* [Exercise details]:
Transcribe exactly the lines from the one holding "Click the WMV/VC-1 SP/MP/AP row" to the end of the data below, including both of those lines and no others.

=== Section Start ===

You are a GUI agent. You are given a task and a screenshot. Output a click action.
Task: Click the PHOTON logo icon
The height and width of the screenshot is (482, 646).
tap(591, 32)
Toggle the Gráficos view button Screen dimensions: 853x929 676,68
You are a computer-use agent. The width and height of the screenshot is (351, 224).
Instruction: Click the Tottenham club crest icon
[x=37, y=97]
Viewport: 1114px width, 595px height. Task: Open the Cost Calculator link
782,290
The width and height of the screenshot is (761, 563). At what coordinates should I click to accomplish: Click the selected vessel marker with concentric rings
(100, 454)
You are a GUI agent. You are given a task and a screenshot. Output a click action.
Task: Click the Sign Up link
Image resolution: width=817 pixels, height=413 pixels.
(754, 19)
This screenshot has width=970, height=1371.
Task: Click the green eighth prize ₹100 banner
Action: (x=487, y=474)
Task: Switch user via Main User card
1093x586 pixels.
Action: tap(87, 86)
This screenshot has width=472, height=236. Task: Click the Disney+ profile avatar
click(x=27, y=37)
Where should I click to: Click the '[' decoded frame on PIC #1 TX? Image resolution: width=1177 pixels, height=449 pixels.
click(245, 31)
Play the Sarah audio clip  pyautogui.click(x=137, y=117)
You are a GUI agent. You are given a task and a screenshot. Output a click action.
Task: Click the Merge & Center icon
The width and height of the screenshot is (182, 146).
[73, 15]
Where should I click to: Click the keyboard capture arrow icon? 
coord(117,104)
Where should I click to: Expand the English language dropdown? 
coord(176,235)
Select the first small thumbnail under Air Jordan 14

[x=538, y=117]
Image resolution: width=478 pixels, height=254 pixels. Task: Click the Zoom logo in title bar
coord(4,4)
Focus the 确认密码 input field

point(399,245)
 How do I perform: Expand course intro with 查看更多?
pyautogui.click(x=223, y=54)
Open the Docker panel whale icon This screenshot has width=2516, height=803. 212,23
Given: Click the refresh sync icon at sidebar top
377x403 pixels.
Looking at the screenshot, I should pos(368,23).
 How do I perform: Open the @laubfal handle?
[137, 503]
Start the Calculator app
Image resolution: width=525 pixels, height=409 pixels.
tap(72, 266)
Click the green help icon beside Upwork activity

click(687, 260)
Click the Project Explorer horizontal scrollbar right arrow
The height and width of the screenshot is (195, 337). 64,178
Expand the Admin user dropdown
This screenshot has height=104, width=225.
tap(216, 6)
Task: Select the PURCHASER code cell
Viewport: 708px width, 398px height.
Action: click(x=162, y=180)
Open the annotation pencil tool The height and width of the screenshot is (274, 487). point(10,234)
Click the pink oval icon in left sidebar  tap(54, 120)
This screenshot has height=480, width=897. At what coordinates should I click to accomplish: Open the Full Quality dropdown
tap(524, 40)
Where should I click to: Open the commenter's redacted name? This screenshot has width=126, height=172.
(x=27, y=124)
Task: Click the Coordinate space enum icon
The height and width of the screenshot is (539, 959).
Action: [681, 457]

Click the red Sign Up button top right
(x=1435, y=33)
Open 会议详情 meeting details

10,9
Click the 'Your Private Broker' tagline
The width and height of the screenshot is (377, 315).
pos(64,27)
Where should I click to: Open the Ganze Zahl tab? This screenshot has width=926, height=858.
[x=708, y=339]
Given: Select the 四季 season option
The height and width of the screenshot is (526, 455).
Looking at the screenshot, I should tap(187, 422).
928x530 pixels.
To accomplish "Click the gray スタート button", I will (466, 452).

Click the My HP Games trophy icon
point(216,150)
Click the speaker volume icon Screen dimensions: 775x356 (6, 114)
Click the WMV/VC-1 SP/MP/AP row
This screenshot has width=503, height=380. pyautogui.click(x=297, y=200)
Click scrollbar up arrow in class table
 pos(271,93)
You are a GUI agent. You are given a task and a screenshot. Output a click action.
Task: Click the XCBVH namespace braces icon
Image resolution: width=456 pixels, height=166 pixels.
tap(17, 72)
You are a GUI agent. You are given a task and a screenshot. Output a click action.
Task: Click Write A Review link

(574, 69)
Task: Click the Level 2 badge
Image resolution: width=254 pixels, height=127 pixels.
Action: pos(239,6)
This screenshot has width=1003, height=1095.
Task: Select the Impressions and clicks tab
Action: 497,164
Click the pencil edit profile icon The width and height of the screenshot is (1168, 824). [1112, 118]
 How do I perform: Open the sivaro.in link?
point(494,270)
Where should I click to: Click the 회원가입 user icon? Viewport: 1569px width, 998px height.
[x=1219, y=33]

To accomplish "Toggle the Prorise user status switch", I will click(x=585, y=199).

=== Section End ===

* [Response]:
Click the WMV/VC-1 SP/MP/AP row
This screenshot has width=503, height=380. pyautogui.click(x=297, y=200)
Click scrollbar up arrow in class table
 pos(271,93)
You are a GUI agent. You are given a task and a screenshot. Output a click action.
Task: Click the XCBVH namespace braces icon
Image resolution: width=456 pixels, height=166 pixels.
tap(17, 72)
You are a GUI agent. You are given a task and a screenshot. Output a click action.
Task: Click Write A Review link

(574, 69)
Task: Click the Level 2 badge
Image resolution: width=254 pixels, height=127 pixels.
Action: pos(239,6)
This screenshot has width=1003, height=1095.
Task: Select the Impressions and clicks tab
Action: 497,164
Click the pencil edit profile icon The width and height of the screenshot is (1168, 824). [1112, 118]
 How do I perform: Open the sivaro.in link?
point(494,270)
Where should I click to: Click the 회원가입 user icon? Viewport: 1569px width, 998px height.
[x=1219, y=33]

To accomplish "Toggle the Prorise user status switch", I will click(x=585, y=199).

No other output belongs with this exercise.